**Article**
◆ ◆ ◆ ◆ ◆ ◆ ◆

The Christian Science Monitor, a century-old newspaper with seven Pulitzer Prizes to its name, announced Oct. 28 that it is leaving the world of newsprint and heading for the infinite column inches of the Internet.
Though some newspapers have dropped newsprint in favor of cyberprint, the Monitor is the first national publication to do so. Its decision to focus on 24/7 Internet coverage and produce a weekly newsmagazine seems, to me, a clarion call for other print outlets to do the same.
Gone are the days of our parents and grandparents when waking up, brewing coffee and scanning the headlines were part of a daily routine. Today, students and parents can wake up and check their cell phones to find Google News alerts or virtually browse all of the nation’s news outlets online. This may be the first wave of print-to-Web conversion.
The Monitor is unique in that its financing is held up by a subsidy from the Christian Science church and reader subscription fees, not advertisements. Despite its affiliation, it features one religious article each day and covers national and international news, business and politics.

◆ ◆ ◆ ◆ ◆ ◆ ◆

**Data extract**
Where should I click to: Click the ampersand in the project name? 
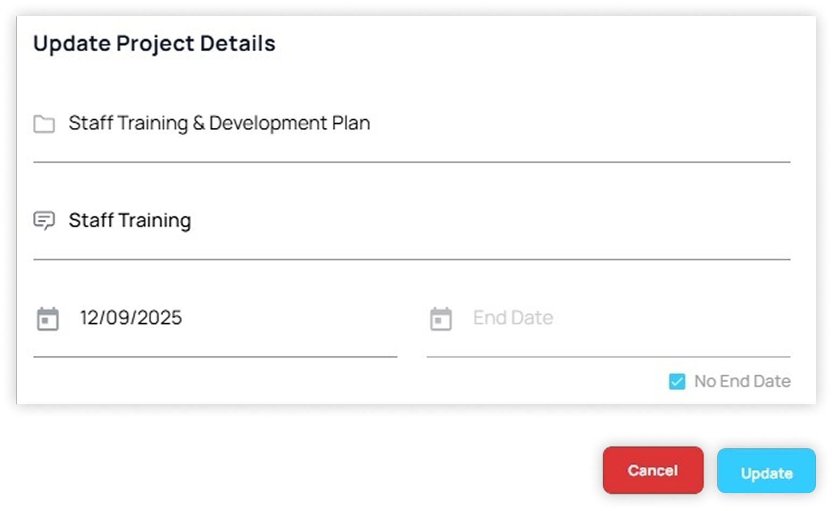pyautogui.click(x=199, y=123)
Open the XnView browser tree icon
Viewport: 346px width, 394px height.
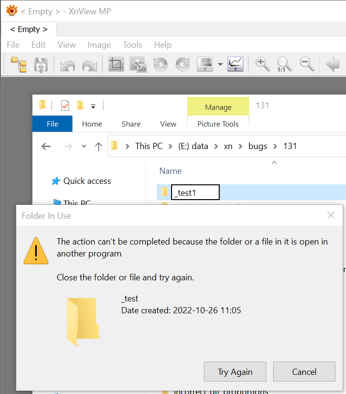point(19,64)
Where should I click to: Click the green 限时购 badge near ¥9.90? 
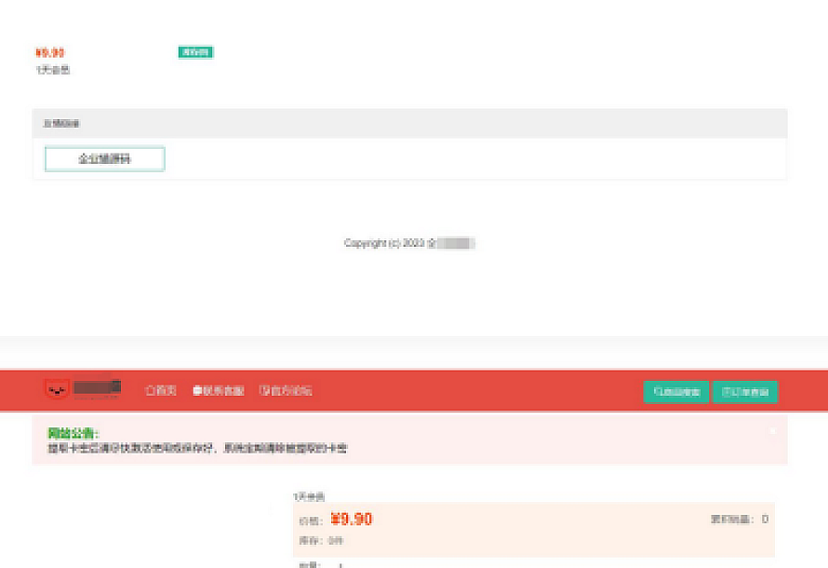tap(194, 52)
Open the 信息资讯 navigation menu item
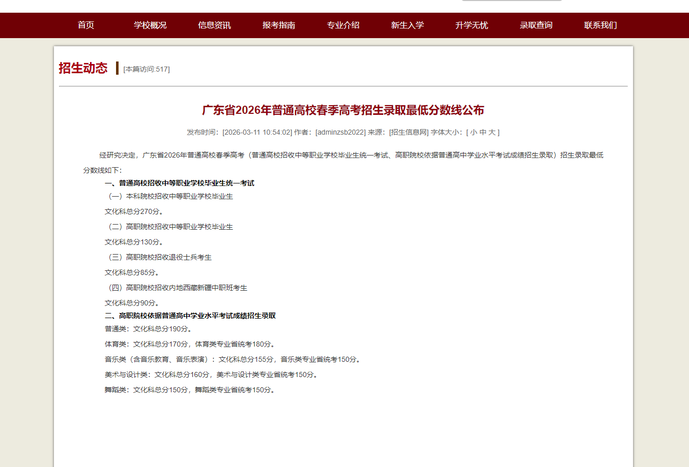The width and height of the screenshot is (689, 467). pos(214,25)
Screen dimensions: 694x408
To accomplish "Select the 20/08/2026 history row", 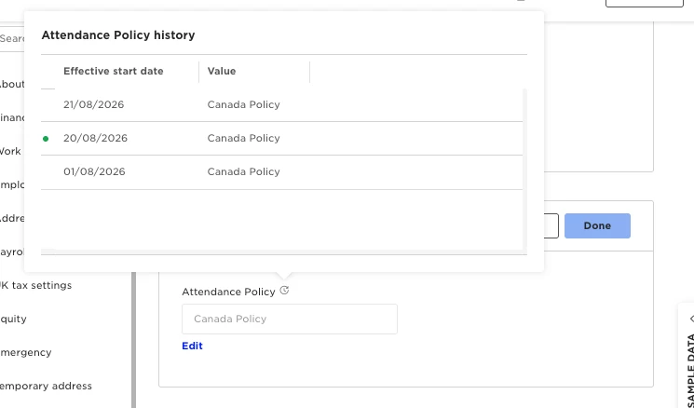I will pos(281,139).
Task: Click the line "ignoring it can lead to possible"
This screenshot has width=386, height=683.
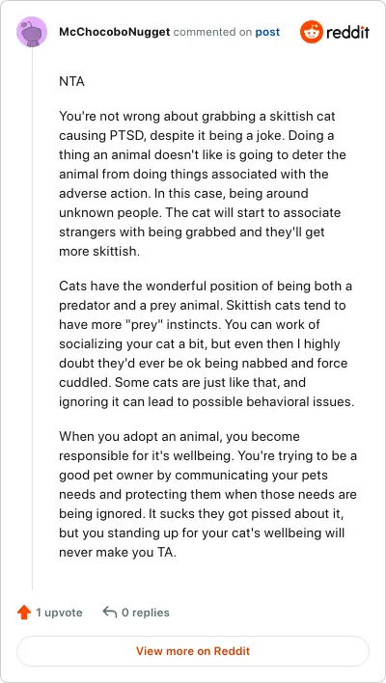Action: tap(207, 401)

◆ ◆ ◆ ◆ ◆ ◆ ◆

**Challenge A**
Answer these questions from the article about the Christian Science Monitor, using one line per answer and the same labels:
(i) On what date did the Monitor announce it was leaving newsprint?
(ii) How many Pulitzer Prizes does the Monitor have to its name?
(iii) Besides reader subscription fees, what helps finance the Monitor?
**Challenge B**
Carry on writing the article about the Christian Science Monitor's move from print to the Internet, starting after its final sentence.
The material placed after the article has no connection to it.

**Written response A**
(i) Oct. 28
(ii) Seven
(iii) A subsidy from the Christian Science church

**Written response B**
In the Monitor article first announcing the paper’s conversion, managing publisher Jonathan Wells said the paper’s relatively small staff and national distribution logistics were a major factor in cutting the print publication, but he added that this decision reflects a greater change in the industry.
Compound those sobering words with two more pieces of Old Media morale-busters from this week:
Gannett, the country’s largest newspaper publisher and owner of USA Today, announced it was laying off 10 percent of its payroll, 3,000 people; Time Inc., the corporate body for Time magazine and Sports Illustrated, cut 600 jobs.
And so we have it. Newspapers will likely all make the change to a Web-only format. Given that we live in a digitized world, this makes sense, but I can’t help but feel some remorse for the death of newsprint.
No one can say for sure when the nation’s remaining media giants will give in to this trend, but as far as I can see, it is inevitable.
The fragmentation of our media options, the growth of the industry, has reached its carrying capacity. Some publishers must die off. Others must adapt. I see it as the Law of Natural Selection as pertaining to journalism: Only the fittest survive.
It makes me sad that we’ve become so entrenched in the digital world that we can no longer sustain newspapers as they have been produced since their inception.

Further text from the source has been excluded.